Description of the task: The response must contain every line of the records that follow, duplicated exactly.

Entries provided:
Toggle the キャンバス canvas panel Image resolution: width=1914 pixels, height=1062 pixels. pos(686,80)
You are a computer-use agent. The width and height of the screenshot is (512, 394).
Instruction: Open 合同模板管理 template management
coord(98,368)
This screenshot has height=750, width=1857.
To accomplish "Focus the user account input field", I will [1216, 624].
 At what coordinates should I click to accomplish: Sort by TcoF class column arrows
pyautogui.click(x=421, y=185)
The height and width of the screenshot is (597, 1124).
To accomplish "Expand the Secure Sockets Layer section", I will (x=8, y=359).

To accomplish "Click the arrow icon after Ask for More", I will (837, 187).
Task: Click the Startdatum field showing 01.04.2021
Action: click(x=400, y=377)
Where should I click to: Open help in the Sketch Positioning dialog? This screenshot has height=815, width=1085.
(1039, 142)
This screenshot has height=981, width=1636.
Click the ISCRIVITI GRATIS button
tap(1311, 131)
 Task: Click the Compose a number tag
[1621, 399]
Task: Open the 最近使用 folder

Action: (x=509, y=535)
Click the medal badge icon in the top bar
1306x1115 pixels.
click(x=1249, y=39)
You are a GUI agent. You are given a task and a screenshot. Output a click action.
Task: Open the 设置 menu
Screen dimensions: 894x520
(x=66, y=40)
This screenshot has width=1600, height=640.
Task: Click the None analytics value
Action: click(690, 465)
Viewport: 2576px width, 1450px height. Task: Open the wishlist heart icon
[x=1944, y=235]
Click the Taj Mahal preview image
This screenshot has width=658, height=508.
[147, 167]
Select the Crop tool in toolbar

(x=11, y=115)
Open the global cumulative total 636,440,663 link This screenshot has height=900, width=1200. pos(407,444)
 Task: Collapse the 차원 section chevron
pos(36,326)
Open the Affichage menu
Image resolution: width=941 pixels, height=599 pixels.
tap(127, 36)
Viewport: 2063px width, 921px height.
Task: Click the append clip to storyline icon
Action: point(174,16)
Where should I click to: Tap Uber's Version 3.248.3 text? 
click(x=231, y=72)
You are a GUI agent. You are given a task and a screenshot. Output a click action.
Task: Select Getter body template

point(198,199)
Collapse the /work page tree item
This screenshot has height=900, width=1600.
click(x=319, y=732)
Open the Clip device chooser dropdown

Solution for this problem:
Toggle the キャンバス canvas panel Image resolution: width=1914 pixels, height=1062 pixels. pos(686,80)
You are a computer-use agent. The width and height of the screenshot is (512, 394).
Instruction: Open 合同模板管理 template management
coord(98,368)
This screenshot has height=750, width=1857.
To accomplish "Focus the user account input field", I will [1216, 624].
 At what coordinates should I click to accomplish: Sort by TcoF class column arrows
pyautogui.click(x=421, y=185)
The height and width of the screenshot is (597, 1124).
To accomplish "Expand the Secure Sockets Layer section", I will (x=8, y=359).

To accomplish "Click the arrow icon after Ask for More", I will (837, 187).
Task: Click the Startdatum field showing 01.04.2021
Action: click(x=400, y=377)
Where should I click to: Open help in the Sketch Positioning dialog? This screenshot has height=815, width=1085.
(1039, 142)
This screenshot has height=981, width=1636.
Click the ISCRIVITI GRATIS button
tap(1311, 131)
 Task: Click the Compose a number tag
[1621, 399]
Task: Open the 最近使用 folder

Action: (x=509, y=535)
Click the medal badge icon in the top bar
1306x1115 pixels.
click(x=1249, y=39)
You are a GUI agent. You are given a task and a screenshot. Output a click action.
Task: Open the 设置 menu
Screen dimensions: 894x520
(x=66, y=40)
This screenshot has width=1600, height=640.
Task: Click the None analytics value
Action: click(690, 465)
Viewport: 2576px width, 1450px height. Task: Open the wishlist heart icon
[x=1944, y=235]
Click the Taj Mahal preview image
This screenshot has width=658, height=508.
[147, 167]
Select the Crop tool in toolbar

(x=11, y=115)
Open the global cumulative total 636,440,663 link This screenshot has height=900, width=1200. pos(407,444)
 Task: Collapse the 차원 section chevron
pos(36,326)
Open the Affichage menu
Image resolution: width=941 pixels, height=599 pixels.
tap(127, 36)
Viewport: 2063px width, 921px height.
Task: Click the append clip to storyline icon
Action: point(174,16)
Where should I click to: Tap Uber's Version 3.248.3 text? 
click(x=231, y=72)
You are a GUI agent. You are given a task and a screenshot. Output a click action.
Task: Select Getter body template

point(198,199)
Collapse the /work page tree item
This screenshot has height=900, width=1600.
click(x=319, y=732)
Open the Clip device chooser dropdown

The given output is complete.